Don Martin: Trudeau has a new retirement roadmap, now that Ardern's called it quits
When it comes to finding his exit ramp, Prime Minister Justin Trudeau has a new retirement roadmap.
On the far side of the planet a once-popular feminist prime minister, who battled violent Parliament-obstructing protests over pandemic policy, divided the population over its vaccination status, fought to green up resource industries and struggled with an economy inflating into recession, has called it quits just as an election year dawns with her polling numbers skidding downward.
That eerily familiar Trudeau-esque scenario marks the reign of New Zealand Prime Minister Jacinda Ardern, which will end after five years in power.
But her resignation as of February 7 underscores a sharp contrast with Trudeau on one key point: Ardern knows she passed her best-before date and has departed before the electorate could issue a pink slip in the fall vote.
Trudeau, if the scripted whispers from the prime minister’s staff reflect his actual thinking, seems disinclined to follow her example and plans to fight for a fourth mandate to reach ten years in office.
This despite new polling numbers pegging the Liberals seven points below the Conservatives under Pierre Poilievre with Liberal popularity about to be severely tested by a green industry transition plan featuring hefty job losses in an economy starting to lose steam.
This is where the Ardern model for strategic exits should rate attention from this prime minister.
Elected as one of the youngest prime ministers in the country’s history, Ardern attracted global acclaim for her handling of the Christchurch mosque massacre, the fatalities fallout from a deadly volcanic eruption and some of the harshest pandemic lockdown measures in the world.
But the dazzle didn’t last long in her own country as voters wearied of their great communicator delivering a lesser record of accomplishment. With her popularity numbers reduced to mere-mortal levels, Ardern shocked her country in declaring herself burnt out and ready to move on with no heir apparent in sight.
Which brings us back to Trudeau, who seems slightly burnt out himself by showing little enthusiasm for the job beyond funding announcements while avoiding premiers not to his liking and keeping his own ministers and Liberal MPs at a distance.
This much and more was bluntly revealed by former finance minister Bill Morneau in his just-published account of ministerial life under Trudeau.
Morneau has some brutal takes on Trudeau’s performance, portraying him a leadership lightweight who sacrifices serious management and fiscal restraint “at the altar of image and presentation” and opts for easy headlines over sound fiscal policy.
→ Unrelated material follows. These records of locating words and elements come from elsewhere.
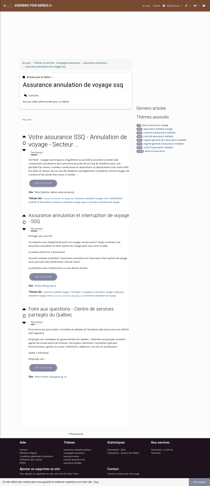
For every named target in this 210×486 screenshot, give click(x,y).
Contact (24, 449)
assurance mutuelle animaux (77, 449)
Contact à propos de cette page (123, 473)
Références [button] (173, 5)
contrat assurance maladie (155, 136)
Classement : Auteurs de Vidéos (123, 452)
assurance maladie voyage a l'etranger (62, 291)
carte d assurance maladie (155, 147)
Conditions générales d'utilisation (36, 456)
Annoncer (156, 452)
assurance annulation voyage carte (91, 198)
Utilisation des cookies (31, 459)
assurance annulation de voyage (104, 202)
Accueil (146, 5)
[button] (187, 6)
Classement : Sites (116, 449)
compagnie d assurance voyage (97, 291)
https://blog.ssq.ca (45, 285)
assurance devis (71, 456)
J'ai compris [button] (199, 482)
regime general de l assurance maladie (162, 140)
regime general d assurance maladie (161, 143)
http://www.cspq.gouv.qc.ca (51, 376)
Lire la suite (42, 183)
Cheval (156, 5)
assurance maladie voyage (155, 129)
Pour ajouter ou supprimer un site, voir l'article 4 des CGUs (49, 473)
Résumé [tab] (26, 119)
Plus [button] (96, 482)
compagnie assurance (74, 452)
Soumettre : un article (162, 449)
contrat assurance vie (74, 459)
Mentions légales (28, 452)
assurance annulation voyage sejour (70, 202)
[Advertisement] (105, 35)
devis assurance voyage (153, 125)
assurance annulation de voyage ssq (58, 198)
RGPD (23, 462)
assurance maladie (72, 462)
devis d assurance (151, 151)
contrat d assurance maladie (156, 132)
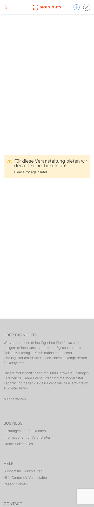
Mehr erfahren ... (17, 399)
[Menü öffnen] (77, 7)
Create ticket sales (18, 444)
It’s a devastating pull-back-the-curtain view of this PMO and it amplifies the image of Trudeau as an all-hat-no-cattle force of only-personality, a perception which will haunt him into the next election.
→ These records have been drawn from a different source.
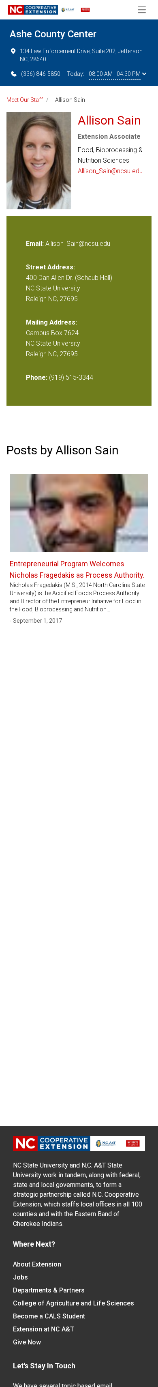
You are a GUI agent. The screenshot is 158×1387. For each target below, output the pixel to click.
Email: (35, 243)
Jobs (20, 1277)
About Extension (37, 1264)
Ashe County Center (53, 34)
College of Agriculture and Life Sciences (73, 1303)
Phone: (36, 377)
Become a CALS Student (49, 1316)
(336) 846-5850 (40, 74)
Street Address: (50, 267)
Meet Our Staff (24, 100)
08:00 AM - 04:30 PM (115, 74)
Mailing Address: (51, 322)
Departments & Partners (49, 1290)
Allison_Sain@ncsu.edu (110, 171)
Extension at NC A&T (43, 1329)
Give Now (27, 1342)
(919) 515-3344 (71, 377)
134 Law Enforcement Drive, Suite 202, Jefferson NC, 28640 (81, 55)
Of course, armed with another two years of promised NDP support for his government, Trudeau has time for people to forget anything Morneau has revealed while he plots the best avenue to a lucrative political retirement.
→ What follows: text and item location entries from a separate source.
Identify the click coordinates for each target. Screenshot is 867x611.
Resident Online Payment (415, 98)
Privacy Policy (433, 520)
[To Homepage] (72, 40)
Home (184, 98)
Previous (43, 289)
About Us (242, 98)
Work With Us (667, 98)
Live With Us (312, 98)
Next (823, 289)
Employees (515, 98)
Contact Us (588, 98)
But former Alberta cabinet minister Gary Mar makes a good point, using the hockey analogy of the ideal retirement being one where the player could’ve returned for another season to popular applause.
The risk for Trudeau is becoming another of the “many examples of politicians federally and provincially who have gone one too many elections and found themselves leaving not as a winner but as a loser,” Mar cautioned on CTV’s Power Play this week.
This is a risk Trudeau need not take.
With three elections won, Trudeau an above-average electoral record of victory. And while there’s still a path to re-election in the next few years, the road to an all-powerful majority mandate seems likely to dead end with, at best, another Liberal minority struggling to pass its agenda.
Ardern’s surprise resignation is the act of a smart politician crafting a legacy that ends with a winning streak.
Like Ardern, Trudeau’s early handling of the pandemic was a reassuring communications exercise where harsh isolation measures went down easier with a hefty helping of government support.
But like Ardern, his best days are arguably behind him.
Despite the scandalous size of the debt, the fires about to be ignited by resource job losses on the Prairies or those alarming PMO control freaks who block even the top minister from Trudeau, it’s still even-odds this prime minister could waltz into another term.
But Trudeau’s getting awfully close to his Ardern moment, that run-away-or-run-again point at which he can still bow out and leave his voters, his cabinet and his caucus clapping for more.